Wil jij juist goed presteren in klassiekers of zelfs meerdaagse dan blijft een sterke oxidatieve fosforylatie cruciaal. Dit zie je terug in conditietest als jij juist heel lang, tot op een hoog vermogen, aan een lage lactaatwaarde kan blijven rijden. Jouw doelstelling bepaalt dus de ideale verhouding van eerder genoemde energiesystemen.
Met verschillende typen training heb jij hier zelf invloed op. Hoe meer je een energiesysteem traint, hoe sterker het namelijk zal worden. Scoor jij lage lactaatwaarden op de test, ook wanneer jij maximaal gaat dan zal jouw aandeel glycolyse relatief klein zijn. En bereid jij je voor op korte inspanning, bijvoorbeeld het rijden van criteriums dan zul je vooral in moeten zetten op korte hoog intensieve inspanningen. Een gepolariseerde trainingsaanpak is dan verstandig. Dit wil zeggen dat je veel rustige trainingen combineert met heel hoog intensieve intervallen (HIT training) die verder boven jouw gemeten FTP liggen.
Scoor jij juist vrij vroeg in de test, op een relatief laag vermogen, al een hoge lactaatwaarde, dan laat dit zien dat jouw oxidatieve fosforylatie nog onvoldoende getraind is. Dit verbeter je vooral met veel duur gerichte trainingen in combinatie met langere blokken onder FTP rond de grenszone tussen systeem 2 en 3. Dit wordt ook wel de Fatmax zone genoemd, aangezien jij op deze intensiteit het grootste gedeelte van de energie uit vetten kan halen en de fosforylatie hier op volle toeren draait. Een piramidale trainingsaanpak is dan veel verstandiger. Je combineert dan duurtrainingen vooral met langere blokken vlak onder jouw FTP én maar heel sporadisch met heel hoog intensieve intervallen.
Kortom: de ene trainingsaanpak is niet beter dan de andere. Het hangt af van 1) het conditioneel profiel van de renner en 2) de doelstellingen!
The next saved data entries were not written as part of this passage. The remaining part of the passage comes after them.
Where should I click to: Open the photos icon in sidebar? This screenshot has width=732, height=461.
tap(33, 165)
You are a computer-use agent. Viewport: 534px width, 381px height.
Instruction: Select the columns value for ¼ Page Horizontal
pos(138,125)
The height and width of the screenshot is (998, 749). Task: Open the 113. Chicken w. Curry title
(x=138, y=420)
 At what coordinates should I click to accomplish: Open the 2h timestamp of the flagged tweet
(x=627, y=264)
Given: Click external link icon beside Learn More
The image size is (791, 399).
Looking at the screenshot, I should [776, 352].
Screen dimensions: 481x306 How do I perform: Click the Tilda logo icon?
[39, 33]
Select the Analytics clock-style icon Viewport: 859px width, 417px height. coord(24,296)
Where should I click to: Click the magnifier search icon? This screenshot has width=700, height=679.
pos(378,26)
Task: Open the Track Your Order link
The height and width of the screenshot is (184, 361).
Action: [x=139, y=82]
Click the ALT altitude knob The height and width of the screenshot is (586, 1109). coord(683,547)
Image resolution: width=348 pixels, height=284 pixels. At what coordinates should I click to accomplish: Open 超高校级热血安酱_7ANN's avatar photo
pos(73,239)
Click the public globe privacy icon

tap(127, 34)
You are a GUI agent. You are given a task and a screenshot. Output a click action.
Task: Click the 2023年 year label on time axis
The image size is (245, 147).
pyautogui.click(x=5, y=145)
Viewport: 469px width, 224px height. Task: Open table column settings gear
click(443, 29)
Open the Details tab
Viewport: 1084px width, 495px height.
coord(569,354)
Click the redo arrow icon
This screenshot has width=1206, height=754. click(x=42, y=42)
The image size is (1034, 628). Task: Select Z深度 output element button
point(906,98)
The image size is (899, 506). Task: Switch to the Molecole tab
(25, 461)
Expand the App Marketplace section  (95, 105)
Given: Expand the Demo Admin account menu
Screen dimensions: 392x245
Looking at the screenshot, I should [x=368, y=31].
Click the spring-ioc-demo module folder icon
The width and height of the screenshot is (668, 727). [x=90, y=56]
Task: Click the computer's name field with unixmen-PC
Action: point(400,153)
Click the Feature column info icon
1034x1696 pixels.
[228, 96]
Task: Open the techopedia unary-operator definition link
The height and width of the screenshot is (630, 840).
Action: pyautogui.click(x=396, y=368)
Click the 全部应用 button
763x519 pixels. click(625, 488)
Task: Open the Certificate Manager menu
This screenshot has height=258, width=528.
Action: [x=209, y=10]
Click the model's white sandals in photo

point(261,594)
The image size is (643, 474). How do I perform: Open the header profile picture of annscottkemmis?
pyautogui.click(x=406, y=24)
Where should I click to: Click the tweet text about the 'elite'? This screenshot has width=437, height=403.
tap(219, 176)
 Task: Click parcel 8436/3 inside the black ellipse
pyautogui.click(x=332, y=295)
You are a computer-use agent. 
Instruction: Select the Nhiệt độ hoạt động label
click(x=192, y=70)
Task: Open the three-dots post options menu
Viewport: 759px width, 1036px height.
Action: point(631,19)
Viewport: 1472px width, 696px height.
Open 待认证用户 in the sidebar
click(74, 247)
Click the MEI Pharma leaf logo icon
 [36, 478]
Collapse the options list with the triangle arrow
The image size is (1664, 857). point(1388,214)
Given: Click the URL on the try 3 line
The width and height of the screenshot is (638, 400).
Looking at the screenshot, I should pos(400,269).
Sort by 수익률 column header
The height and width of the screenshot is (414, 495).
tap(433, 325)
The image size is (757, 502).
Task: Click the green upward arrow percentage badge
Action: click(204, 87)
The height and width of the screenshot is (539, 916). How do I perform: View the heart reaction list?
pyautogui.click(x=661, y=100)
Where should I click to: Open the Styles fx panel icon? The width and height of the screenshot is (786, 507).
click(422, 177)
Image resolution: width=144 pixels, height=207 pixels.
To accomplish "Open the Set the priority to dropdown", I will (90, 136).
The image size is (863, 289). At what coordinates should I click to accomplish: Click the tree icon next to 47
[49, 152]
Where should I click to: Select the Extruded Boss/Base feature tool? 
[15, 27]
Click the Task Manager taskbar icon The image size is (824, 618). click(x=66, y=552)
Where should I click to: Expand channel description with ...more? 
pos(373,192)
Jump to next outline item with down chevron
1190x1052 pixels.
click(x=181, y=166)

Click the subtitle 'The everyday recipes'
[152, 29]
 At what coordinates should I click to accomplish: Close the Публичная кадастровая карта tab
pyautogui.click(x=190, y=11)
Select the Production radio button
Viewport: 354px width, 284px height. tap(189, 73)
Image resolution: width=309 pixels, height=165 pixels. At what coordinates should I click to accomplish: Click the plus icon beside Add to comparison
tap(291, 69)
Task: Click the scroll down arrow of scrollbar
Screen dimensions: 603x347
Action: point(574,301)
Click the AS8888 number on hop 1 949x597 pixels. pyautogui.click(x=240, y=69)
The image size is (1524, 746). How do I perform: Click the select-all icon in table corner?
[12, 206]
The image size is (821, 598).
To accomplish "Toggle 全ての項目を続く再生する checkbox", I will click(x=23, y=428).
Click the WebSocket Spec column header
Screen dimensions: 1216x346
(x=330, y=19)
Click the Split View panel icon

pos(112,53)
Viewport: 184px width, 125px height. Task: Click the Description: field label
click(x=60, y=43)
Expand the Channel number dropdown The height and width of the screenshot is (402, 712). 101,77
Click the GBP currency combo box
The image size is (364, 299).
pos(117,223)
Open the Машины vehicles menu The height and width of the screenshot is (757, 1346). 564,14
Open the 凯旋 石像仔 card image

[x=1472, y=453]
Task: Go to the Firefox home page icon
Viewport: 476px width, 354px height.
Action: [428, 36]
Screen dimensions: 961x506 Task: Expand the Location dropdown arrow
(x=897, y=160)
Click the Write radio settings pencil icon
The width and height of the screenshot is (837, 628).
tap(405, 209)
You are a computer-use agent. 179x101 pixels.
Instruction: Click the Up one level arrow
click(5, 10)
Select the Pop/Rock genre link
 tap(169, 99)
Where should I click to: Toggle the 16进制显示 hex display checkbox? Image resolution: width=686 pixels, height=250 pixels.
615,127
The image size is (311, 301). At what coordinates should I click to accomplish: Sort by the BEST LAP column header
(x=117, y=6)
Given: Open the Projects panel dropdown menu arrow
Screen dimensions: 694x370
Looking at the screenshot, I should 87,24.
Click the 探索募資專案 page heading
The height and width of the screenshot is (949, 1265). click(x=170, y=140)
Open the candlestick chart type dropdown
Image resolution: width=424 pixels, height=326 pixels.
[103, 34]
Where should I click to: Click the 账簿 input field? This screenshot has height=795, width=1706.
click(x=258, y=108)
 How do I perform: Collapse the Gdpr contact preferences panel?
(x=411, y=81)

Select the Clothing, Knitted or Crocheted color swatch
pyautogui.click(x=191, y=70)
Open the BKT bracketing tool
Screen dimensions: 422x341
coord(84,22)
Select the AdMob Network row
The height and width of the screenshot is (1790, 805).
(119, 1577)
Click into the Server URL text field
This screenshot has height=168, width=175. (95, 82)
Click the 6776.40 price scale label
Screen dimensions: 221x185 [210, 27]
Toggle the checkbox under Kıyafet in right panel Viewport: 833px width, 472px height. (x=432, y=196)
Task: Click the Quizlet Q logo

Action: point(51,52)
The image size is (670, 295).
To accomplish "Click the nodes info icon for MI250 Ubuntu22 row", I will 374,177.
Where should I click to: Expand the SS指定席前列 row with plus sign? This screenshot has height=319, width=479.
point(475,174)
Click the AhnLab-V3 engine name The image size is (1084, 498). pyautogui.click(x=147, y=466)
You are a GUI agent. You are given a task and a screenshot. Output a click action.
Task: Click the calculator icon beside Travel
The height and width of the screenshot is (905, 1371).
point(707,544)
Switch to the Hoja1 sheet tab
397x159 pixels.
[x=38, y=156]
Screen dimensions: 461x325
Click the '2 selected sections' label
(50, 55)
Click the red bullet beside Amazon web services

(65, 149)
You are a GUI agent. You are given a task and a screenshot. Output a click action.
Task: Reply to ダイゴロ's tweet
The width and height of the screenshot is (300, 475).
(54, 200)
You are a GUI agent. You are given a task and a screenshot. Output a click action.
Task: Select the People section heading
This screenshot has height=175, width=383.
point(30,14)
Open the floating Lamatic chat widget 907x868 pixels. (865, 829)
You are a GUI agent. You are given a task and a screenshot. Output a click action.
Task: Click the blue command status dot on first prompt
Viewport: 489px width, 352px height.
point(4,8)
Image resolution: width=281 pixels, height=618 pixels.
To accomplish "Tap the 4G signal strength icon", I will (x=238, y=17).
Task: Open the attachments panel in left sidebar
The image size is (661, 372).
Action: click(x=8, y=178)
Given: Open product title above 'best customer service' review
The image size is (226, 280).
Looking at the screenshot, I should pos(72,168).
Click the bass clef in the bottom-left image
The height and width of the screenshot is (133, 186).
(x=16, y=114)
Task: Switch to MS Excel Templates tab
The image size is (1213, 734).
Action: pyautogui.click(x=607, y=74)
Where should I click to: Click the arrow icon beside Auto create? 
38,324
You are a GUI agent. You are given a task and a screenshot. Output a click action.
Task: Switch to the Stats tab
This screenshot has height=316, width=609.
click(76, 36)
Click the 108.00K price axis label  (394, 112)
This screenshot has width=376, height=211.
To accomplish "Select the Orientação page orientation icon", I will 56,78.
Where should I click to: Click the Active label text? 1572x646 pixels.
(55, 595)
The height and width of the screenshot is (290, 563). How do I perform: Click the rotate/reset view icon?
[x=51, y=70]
Bron: https://xendurance.eu/
Kan jij ook te duurgetraind raken?
Jazeker, dit is mogelijk. Vooral wanneer de wedstrijden die jij rijdt beslist worden op inspanningen tussen de 30” en 2’ dan bestaat deze kans. Met té duurgetraind bedoel ik dat jouw fosforylatie zo sterk is tov de glycolyse dat jij niet meer in staat bent om een korte inspanning te leveren om bijvoorbeeld een gat naar de renner voor jouw dichten of zelf een splijtende demarrage te kunnen doorzetten. De eerste meters van zo’n inspanning worden geleverd door het PCR systeem (zie mijn 1e blog), maar daarna bepaalt de sterkste van jouw glycolyse hoe goed jij die inspanning kan doorzetten. Zit jij er dus vaak bij in een finale, maar heb je veel moeite om het verschil te maken, dan is het juist zaak geregeld HIT te doen om zo een betere balans te krijgen tussen jouw glycolyse en fosforylatie. Uiteraard wel met behoud van jouw sterk ontwikkelde oxidatie fosforylatie!